Security
Considerations
When deploying
NCP, it is important to take steps to secure both the Kubernetes and the
NSX-T Data
Center
environments.
Restrict NCP to Run
Only on Designated Nodes
NCP has access to the
NSX-T Data
Center
management plane and should be restricted to run only on designated
infrastructure nodes. You can identify these nodes with an appropriate label. A
nodeSelector for this label should then be applied to the NCP
ReplicationController specification/ For example,
nodeSelector: nsx-infra: True
You can also use other
mechanisms, such as affinity, to assign pods to nodes. For more information,
see
https://kubernetes.io/docs/concepts/configuration/assign-pod-node.
Ensure that the Docker
Engine is Up To Date
Docker periodically releases
security updates. An automated procedure should be implemented to apply these
updates.
Disallow NET_ADMIN and
NET_RAW Capabilities of Untrusted Containers
Linux capabilities NET_ADMIN
and NET_RAW can be exploited by attackers to compromise the pod network. You
should disable these two capabilities of untrusted containers. By default,
NET_ADMIN capability is not granted to a non-privileged container. Be wary if a
pod specification explicitly enables it or sets the container to be in a
privileged mode. In addition, for untrusted containers, disable NET_RAW by
specifying NET_RAW in the list of dropped capabilities in the SecurityContext
configuration of the container's specification. For example,
securityContext: capabilities: drop: - NET_RAW - ...
Role-Based Access
Control
Kubernetes uses Role-Based Access Control (RBAC) APIs
to drive authorization decisions, allowing administrators to dynamically configure
policies. For more information, see the Kubernetes documentation about RBAC.
Typically, the cluster
administrator is the only user with privileged access and roles. For user and
service accounts, the principle of least privilege must be followed when
granting access.
The following guidelines are
recommended:
- Restrict access to Kubernetes API tokens to pods which need them.

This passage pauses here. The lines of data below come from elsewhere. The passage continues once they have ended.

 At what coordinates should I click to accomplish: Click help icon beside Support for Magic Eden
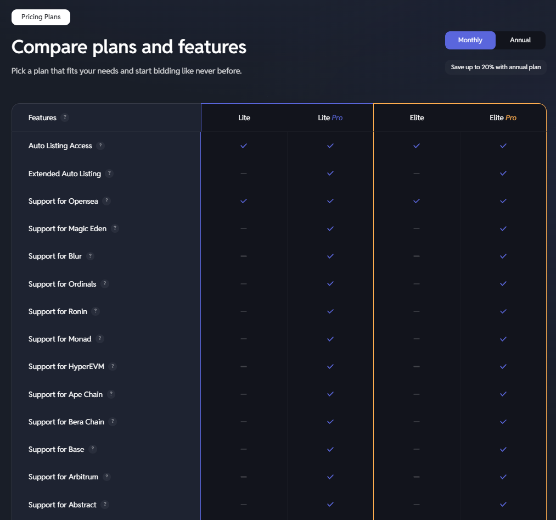pyautogui.click(x=115, y=228)
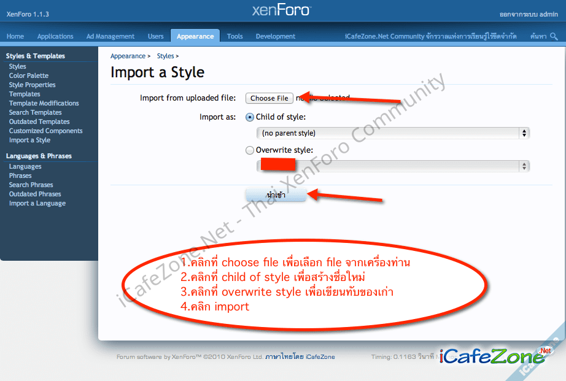Open Import a Language sidebar link
566x381 pixels.
tap(37, 204)
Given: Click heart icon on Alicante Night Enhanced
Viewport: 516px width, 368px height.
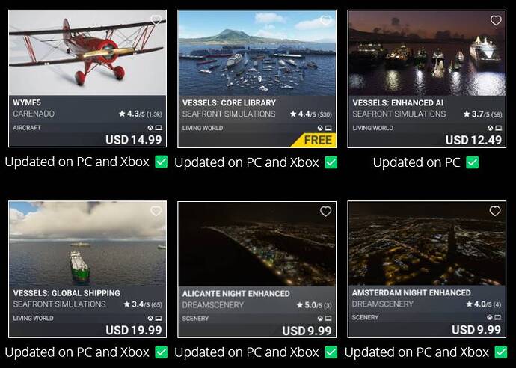Looking at the screenshot, I should (x=326, y=212).
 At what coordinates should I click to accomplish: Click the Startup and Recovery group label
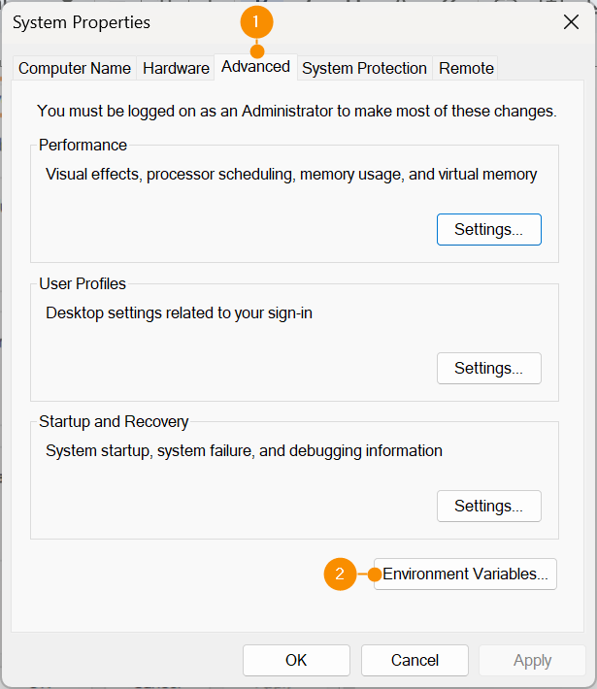point(114,422)
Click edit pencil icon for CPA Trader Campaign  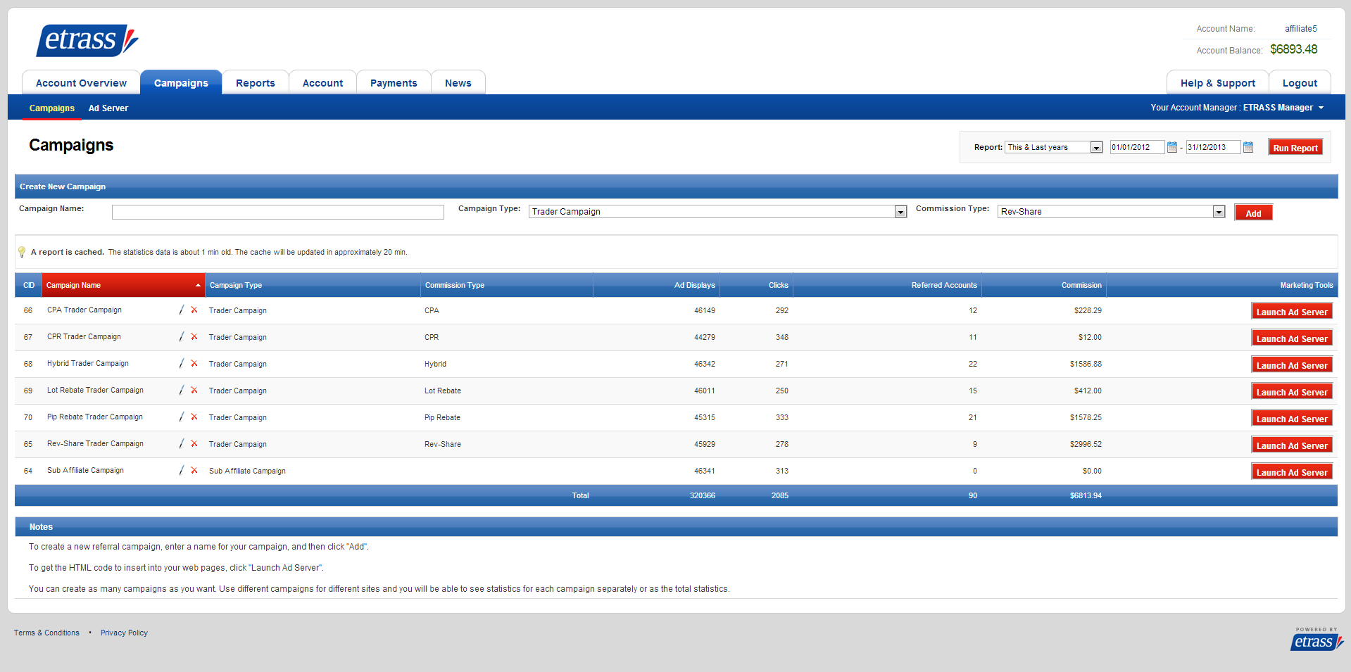(x=182, y=310)
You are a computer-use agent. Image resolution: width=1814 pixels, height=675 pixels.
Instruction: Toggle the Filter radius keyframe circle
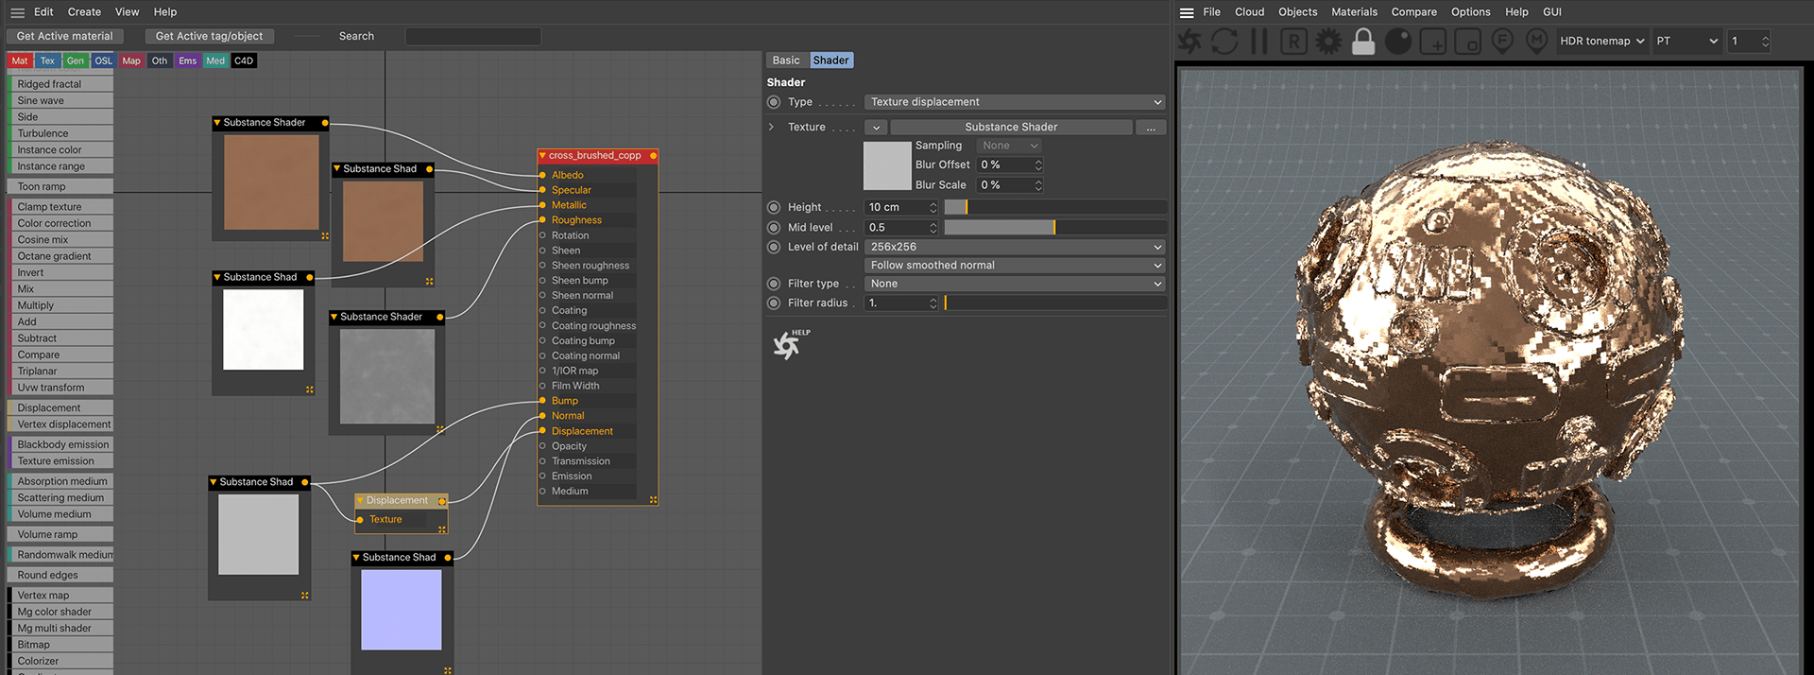point(774,303)
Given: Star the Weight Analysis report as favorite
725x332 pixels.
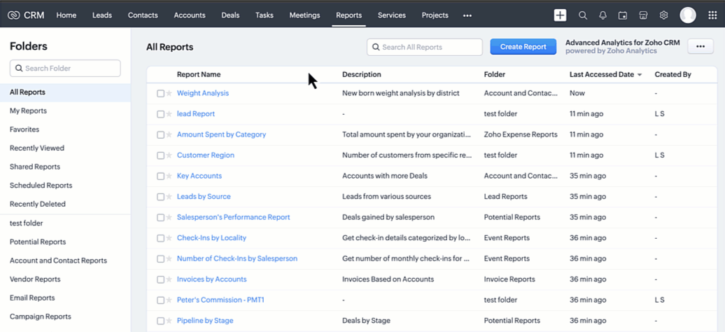Looking at the screenshot, I should (x=169, y=93).
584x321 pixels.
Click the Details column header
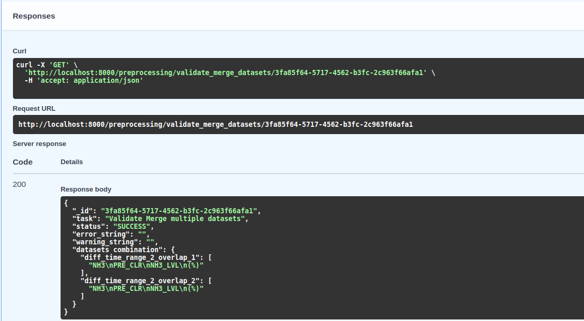tap(71, 162)
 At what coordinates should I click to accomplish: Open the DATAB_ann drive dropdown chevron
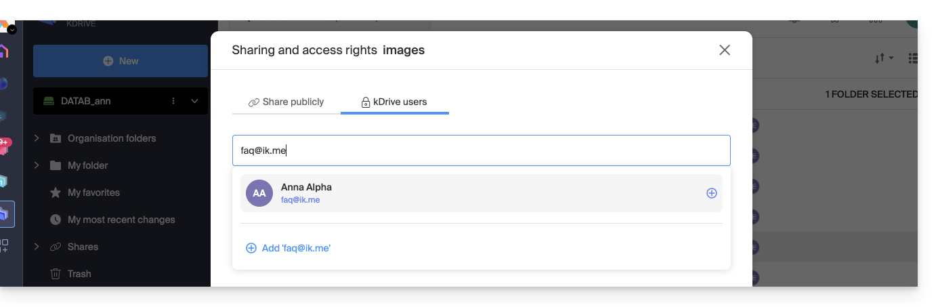[195, 101]
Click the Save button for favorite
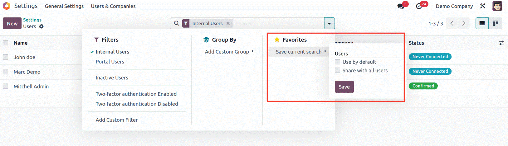 344,87
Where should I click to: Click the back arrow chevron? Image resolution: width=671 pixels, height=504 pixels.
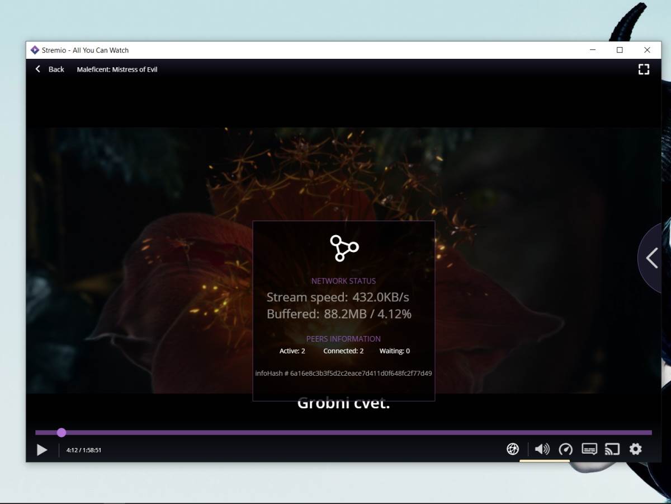[x=38, y=69]
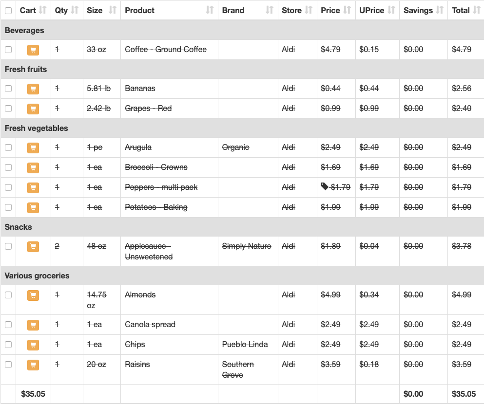Sort table by Price column arrows

coord(347,10)
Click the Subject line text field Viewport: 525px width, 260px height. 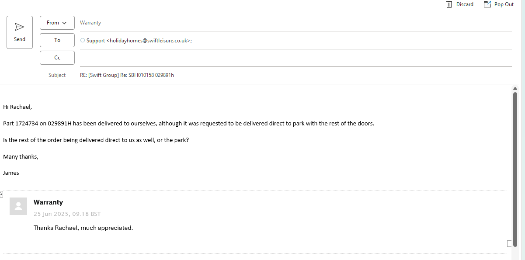click(293, 75)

- Restrict access to NCP ConfigMap and NSX API client certificate's TLS secrets to the NCP pod.
- Block access to Kubernetes networking API from pods that do not require such access.
- Add a Kubernetes RBAC policy to specify which pods can have access to the Kubernetes API.
The recommended RBAC policy is already in the
NCP YAML file and will be effective when you install NCP.